All across the world people are singing, using their voices to recharge the earth. People are singing to create awareness and galvanize action. The Civil Rights Movement is a historical example of the power of song to create change. Singing is part of the joy of being human, of connecting us with ancient traditions and reminding us that we all are part of the chorus of life.

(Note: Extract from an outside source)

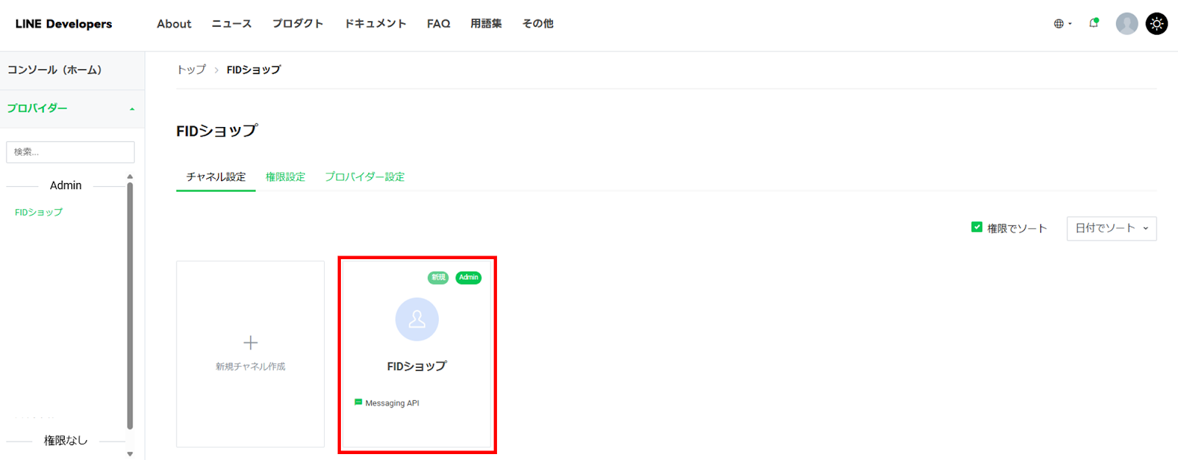
Task: Switch to the 権限設定 tab
Action: 285,177
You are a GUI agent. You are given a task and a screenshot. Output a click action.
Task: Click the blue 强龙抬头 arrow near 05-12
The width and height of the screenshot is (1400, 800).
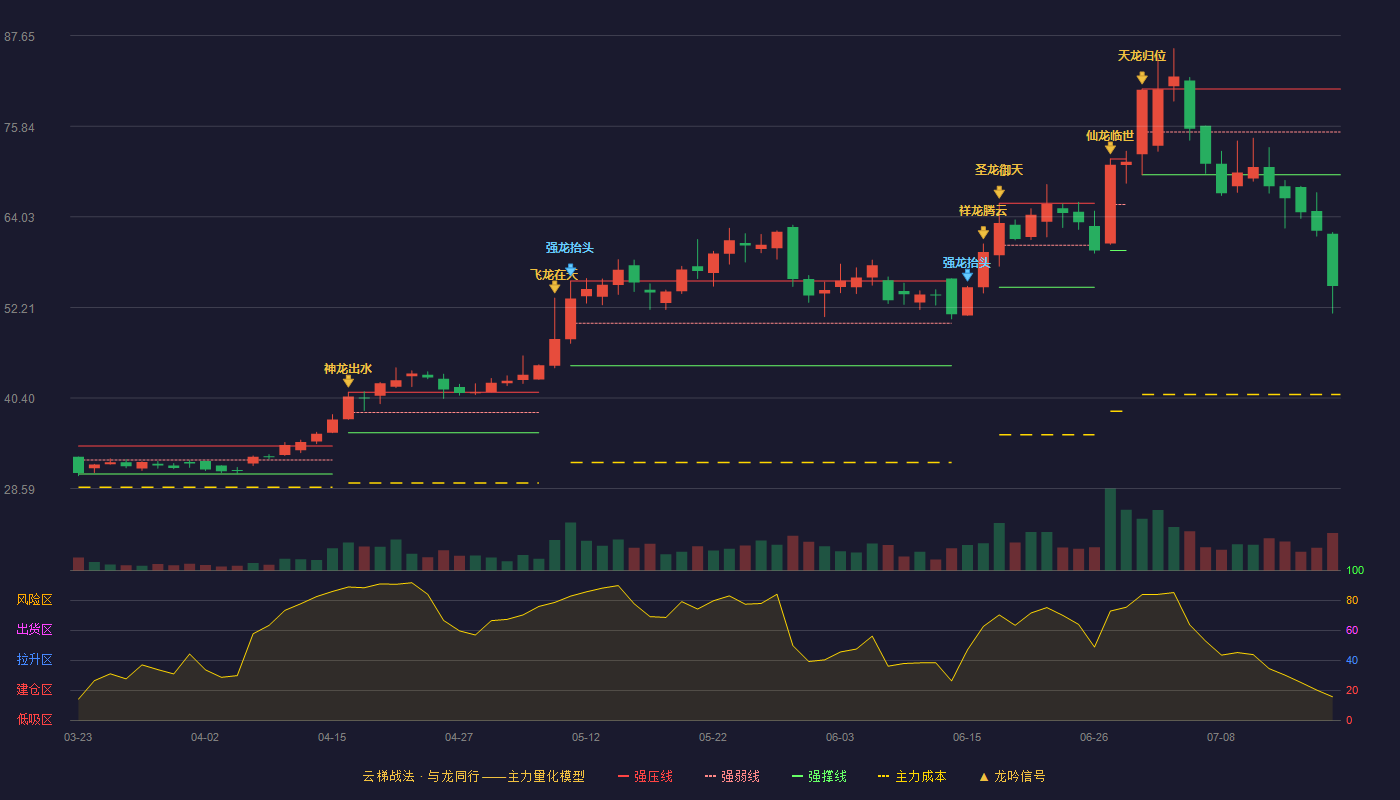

People sing for many reasons. Our ancestors sang for the earth. For the Aborigines of Australia the earth is conceived of as a song map, features in the landscape are part of a song line to be sung. Many western people have forgotten that the earth is a conscious responsive being. We are waking up, remembering that our voices can be used directly to send healing to the earth. The idea of enchanting the land is not a new one. Indigenous people have always sung as a way to honour and thank the land, sending prayers for rain, crops, and the return of animals. In the apple counties of Somerset, Gloucester, Worcester and Hereford, the community sings together to Wassail, toasting the apple trees in thanks for its fruit.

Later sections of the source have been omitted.